Collected data:
━━━━━━━━━━━━━━━━━━━━━━━━━━━━━━

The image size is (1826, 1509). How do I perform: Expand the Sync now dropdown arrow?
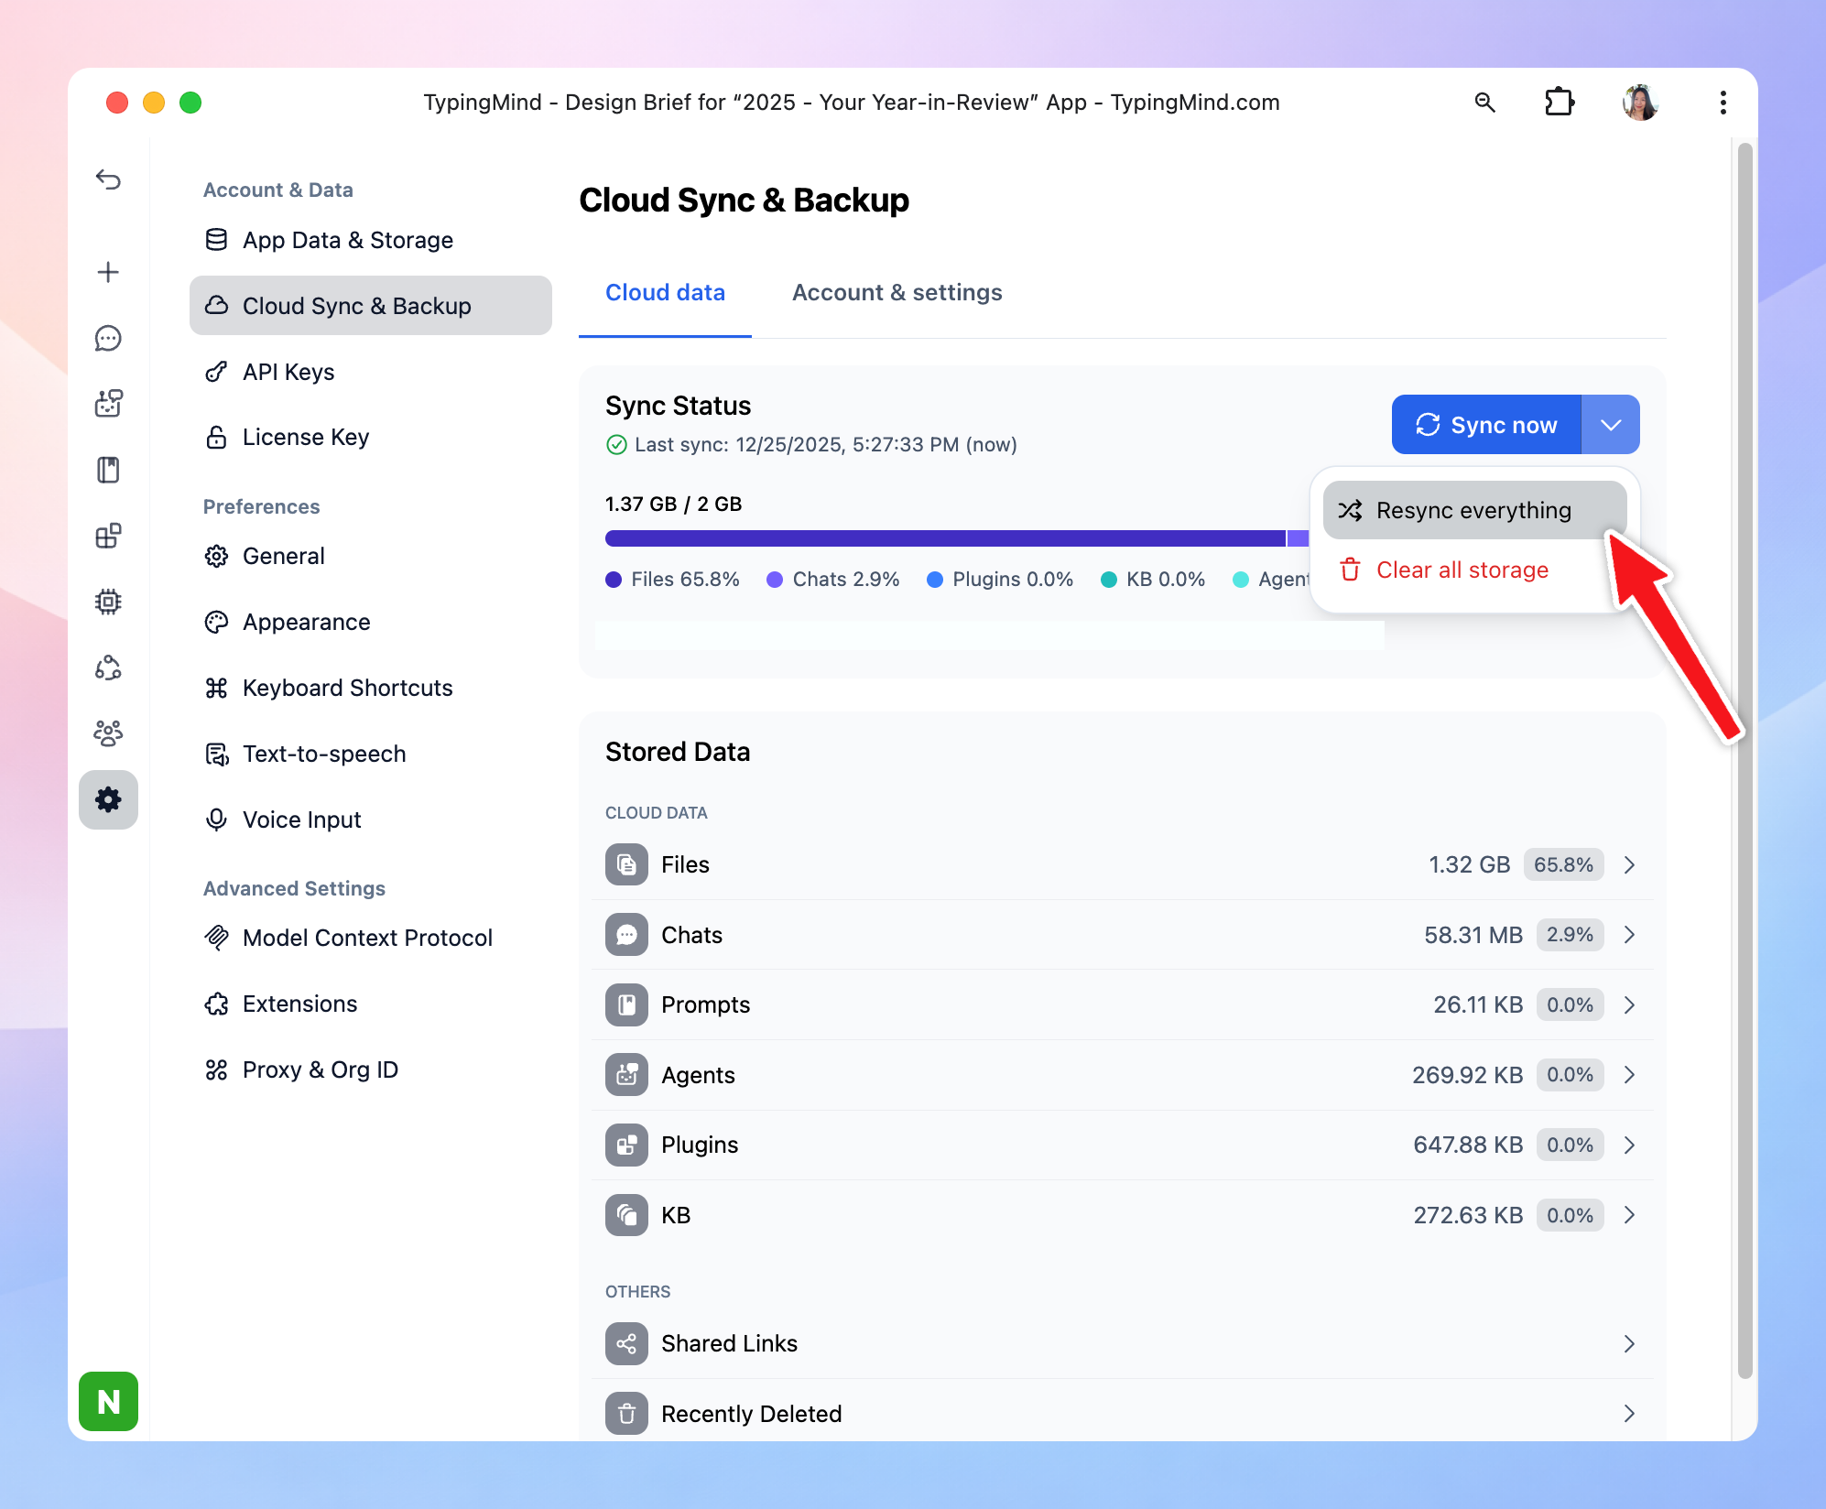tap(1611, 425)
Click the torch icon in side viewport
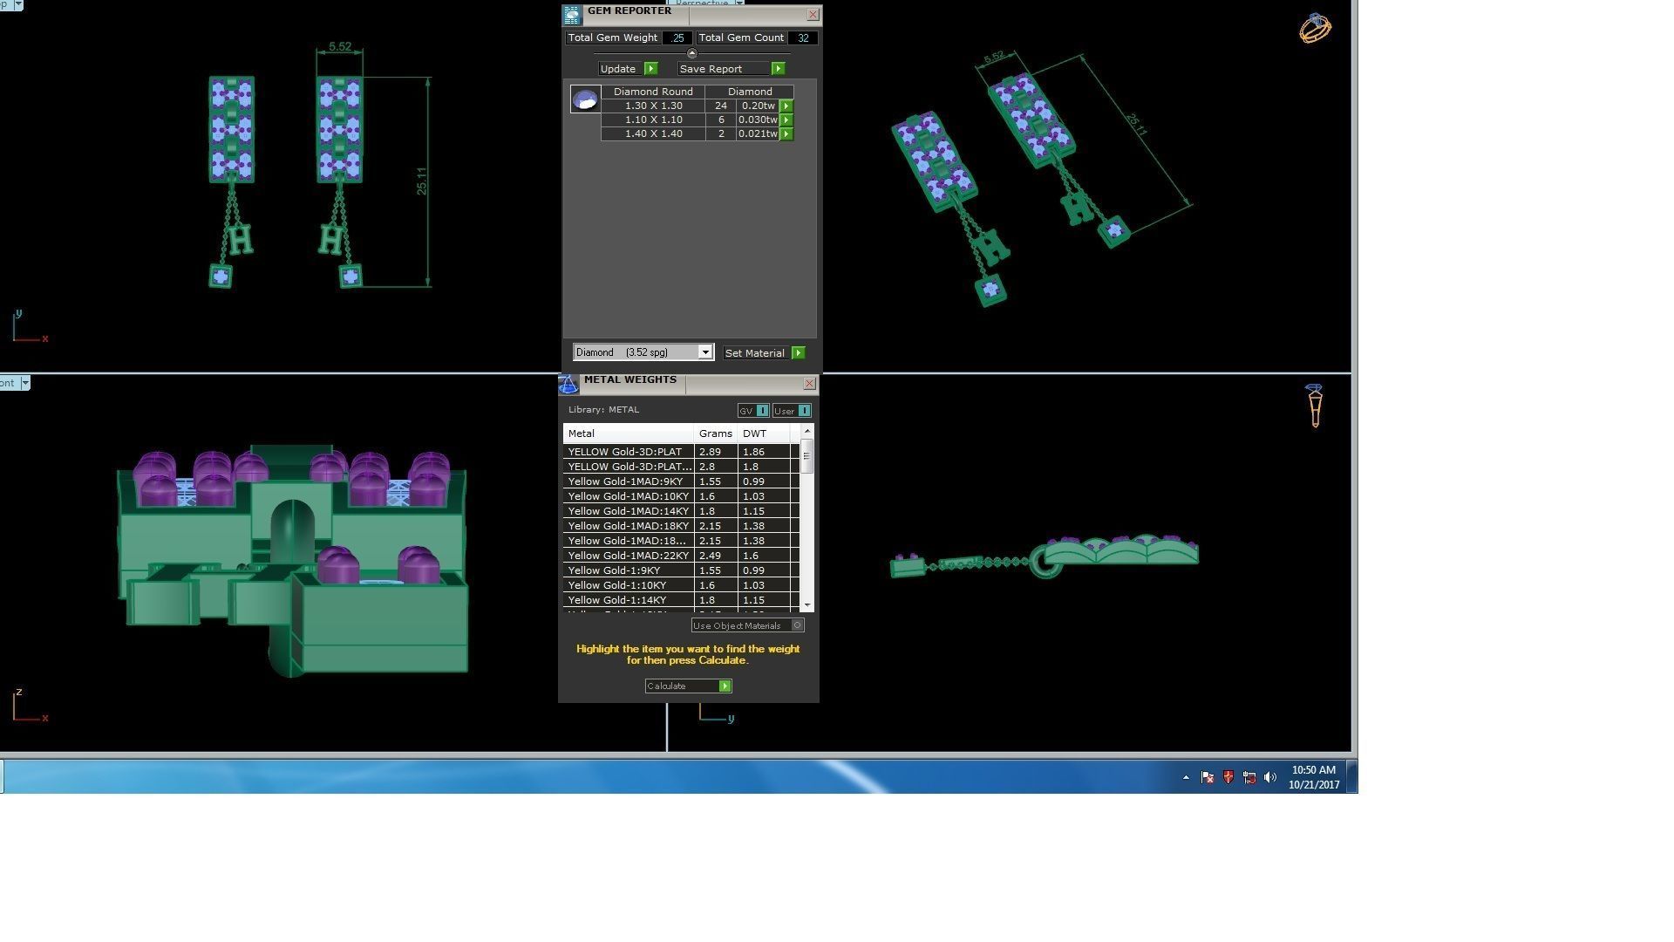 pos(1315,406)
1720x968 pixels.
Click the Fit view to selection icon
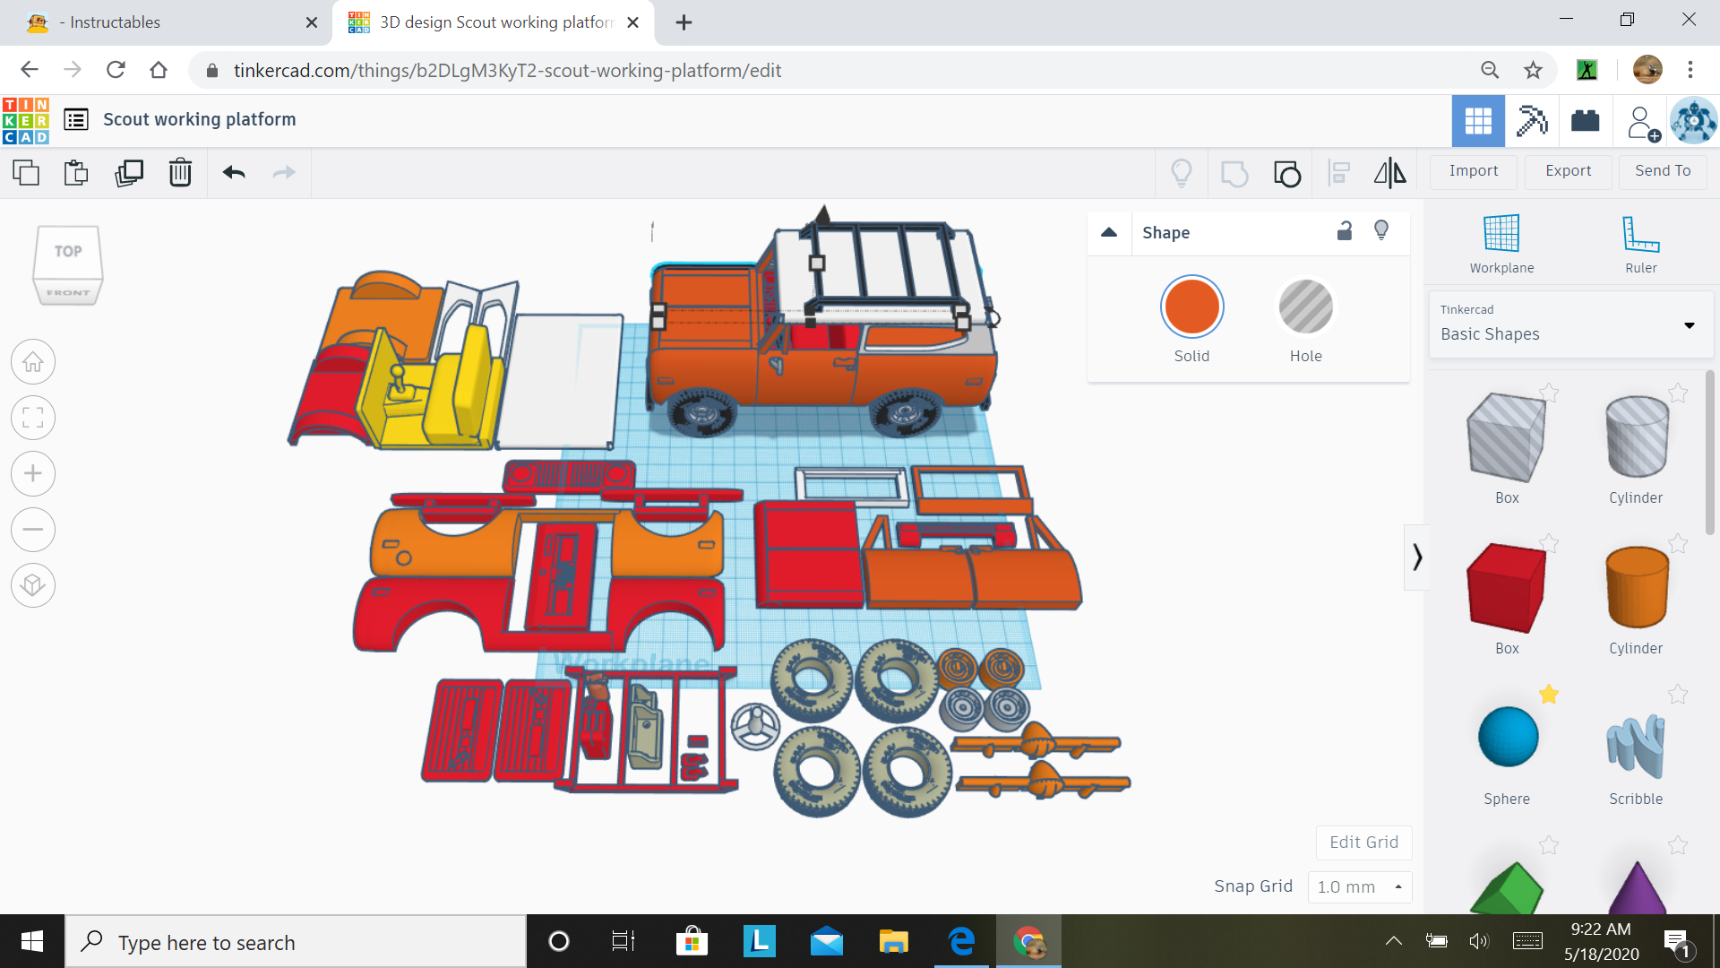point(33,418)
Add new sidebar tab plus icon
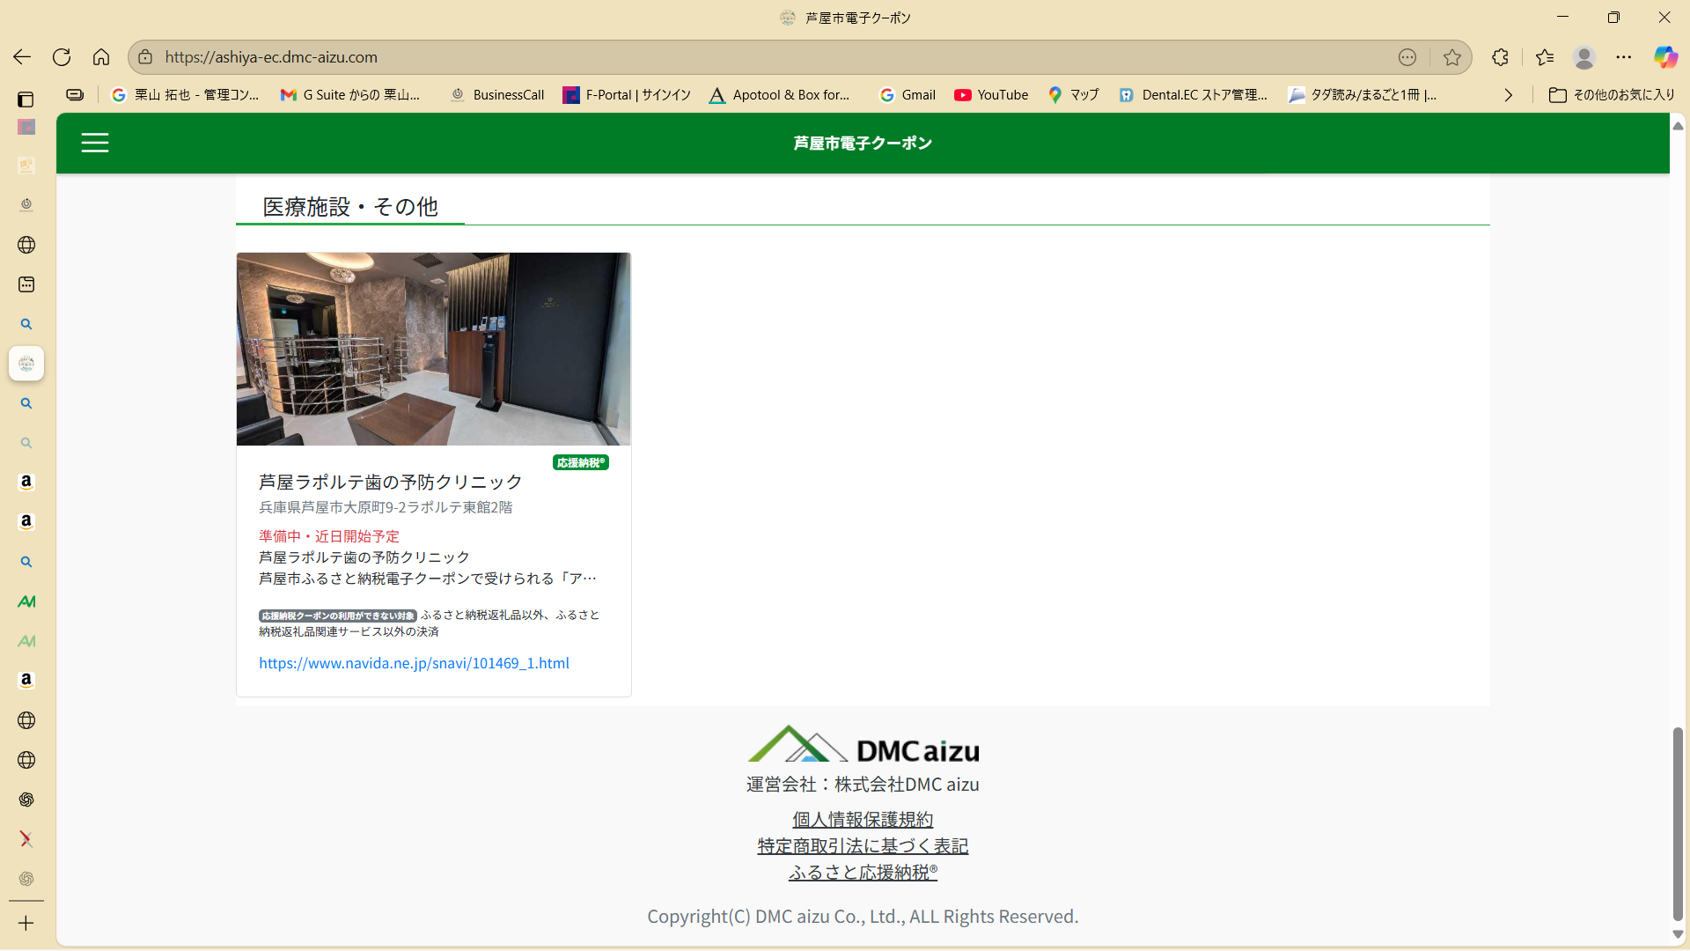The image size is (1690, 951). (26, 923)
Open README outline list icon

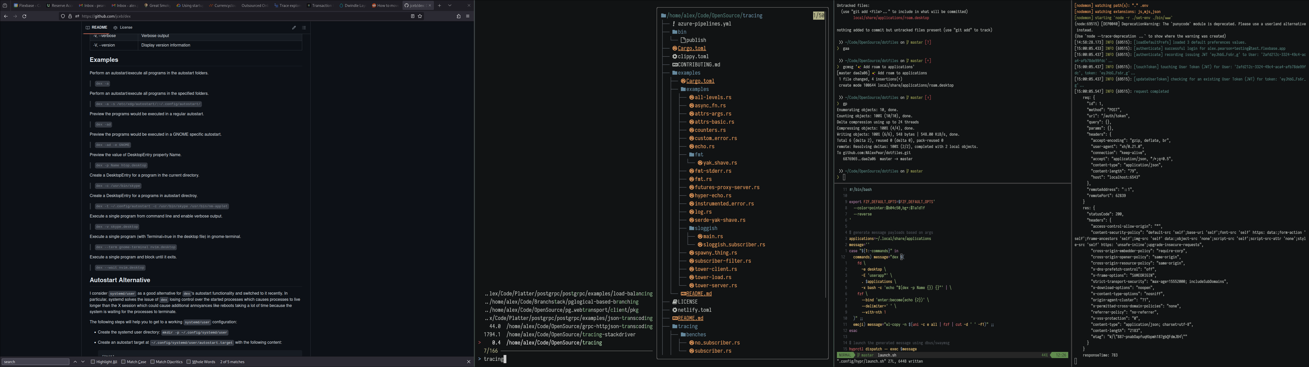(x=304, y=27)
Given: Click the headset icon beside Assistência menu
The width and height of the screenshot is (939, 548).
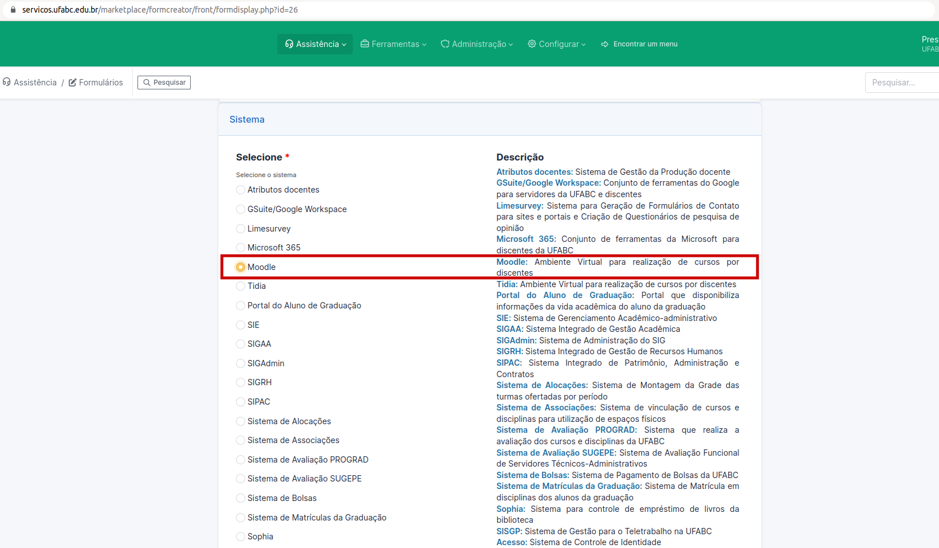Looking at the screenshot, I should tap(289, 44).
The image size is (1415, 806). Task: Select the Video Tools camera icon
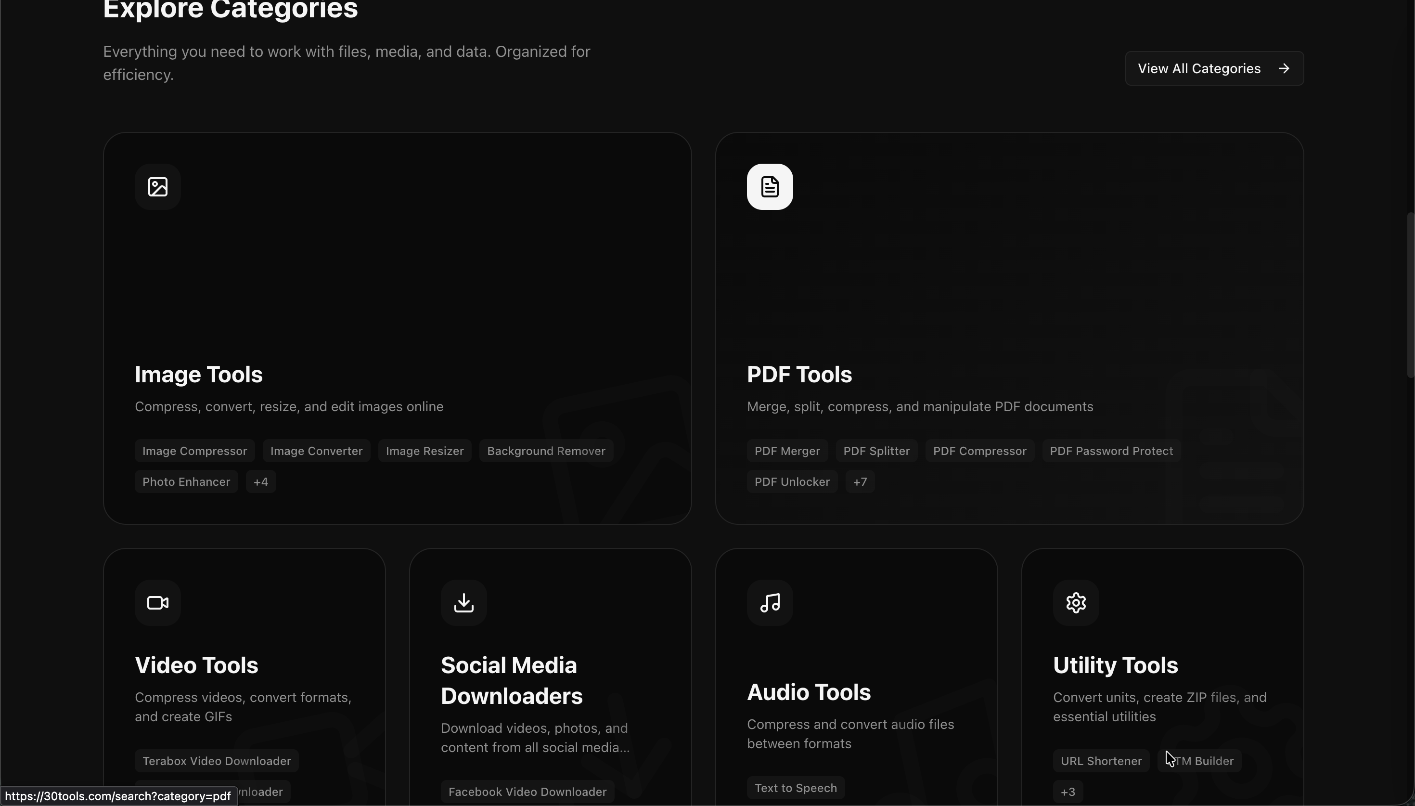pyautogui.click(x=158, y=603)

━━━━━━━━━━━━━━━━━━━━━━━━━━━━━━

PROBLEM :: Could you transcribe exactly the lines from the one with "Click the torch icon in side viewport" through the end of the data, both ends included, and nothing else, skipping the pictures?

RESULT OF THIS TASK ::
Click the torch icon in side viewport
 pos(1315,406)
1720x968 pixels.
Click the Fit view to selection icon
point(33,418)
Add new sidebar tab plus icon
The image size is (1690, 951). (26, 923)
Open README outline list icon

(x=304, y=27)
Given: Click the headset icon beside Assistência menu
The width and height of the screenshot is (939, 548).
Looking at the screenshot, I should tap(289, 44).
The image size is (1415, 806). Task: Select the Video Tools camera icon
pyautogui.click(x=158, y=603)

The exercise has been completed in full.